- Solar-powered water creation from thin air offers hope in water-scarce regions, revolutionising clean water access.
- To scale up and market a cost-effective, portable solution for global water scarcity.
For years, scientists have explored atmospheric moisture as a potential source of potable water for drought-affected populations. A recent development that could provide a lifeline to regions grappling with water shortages, and is a sustainable solution to the global water crisis. It can extract and purify water from the atmosphere using solar energy, even in scorching conditions as high as 104 degrees Fahrenheit.
The researchers at The University of Texas at Austin unveiled a hydrogel capable of transforming hot air into clean drinking water using only sunlight. The newly unveiled hydrogel, engineered at a molecular level, marks a leap forward in this quest. The potential impact of this innovation is immense, offering hope to areas burdened by intense heat and limited access to clean water. The hydrogel-based device can generate between 3.5 and 7 kilograms of water per kilogram of gel material, depending on humidity levels. The hydrogel’s adaptability to microgels enables rapid and efficient water capture and release. This transformation propels the technology closer to practical application.
Guihua Yu, a materials science and engineering professor at The University of Texas at Austin, highlighted the hydrogel’s extraordinary capabilities: “With our new hydrogel, we’re not just pulling water out of thin air. We’re doing it extremely fast and without consuming too much energy. What’s fascinating about our hydrogel is how it releases water. Think about a hot summer—we could use our temperatures’ natural ups and downs, no need to crank up any heaters.” Researchers can make the water capture and release ultrafast by transforming the hydrogel into micro-sized particles. This offers a new, highly efficient type of sorbent that can significantly enhance water production by multiple daily cycles. Scaling up is the next step, to make this technology accessible to regions in dire need of a reliable source of clean drinking water, such as Ethiopia, where nearly 60% of the population lacks access to safe water.
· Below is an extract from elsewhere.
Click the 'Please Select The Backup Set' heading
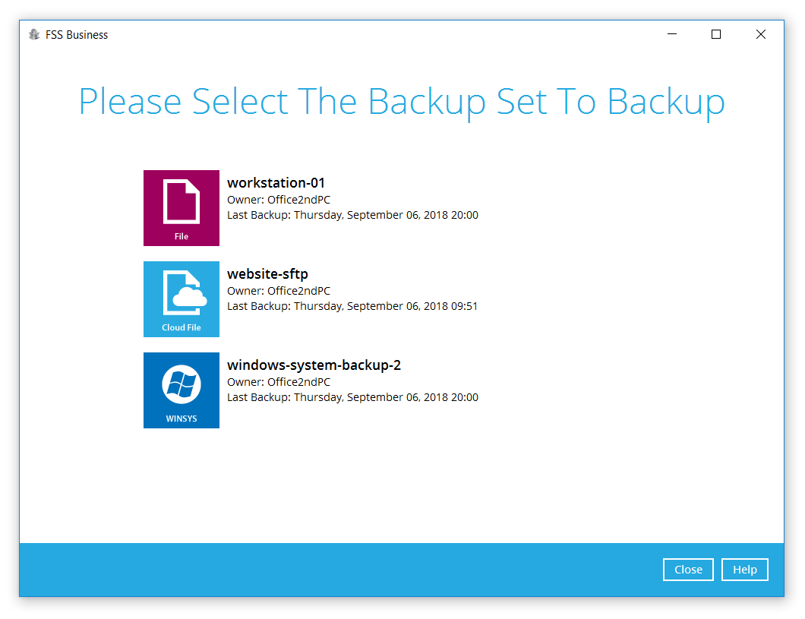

They have developed this device to be available to people worldwide who need quick and consistent access to clean, drinkable water, particularly in arid areas. The team is exploring the development of organic-based versions of the device to reduce production costs. Overcoming challenges related to scaling production and ensuring product durability are among their key priorities, along with making the device suitable for various applications and scenarios. As the world grapples with increasing water scarcity, this hydrogel technology offers hope for a more sustainable and water-abundant future.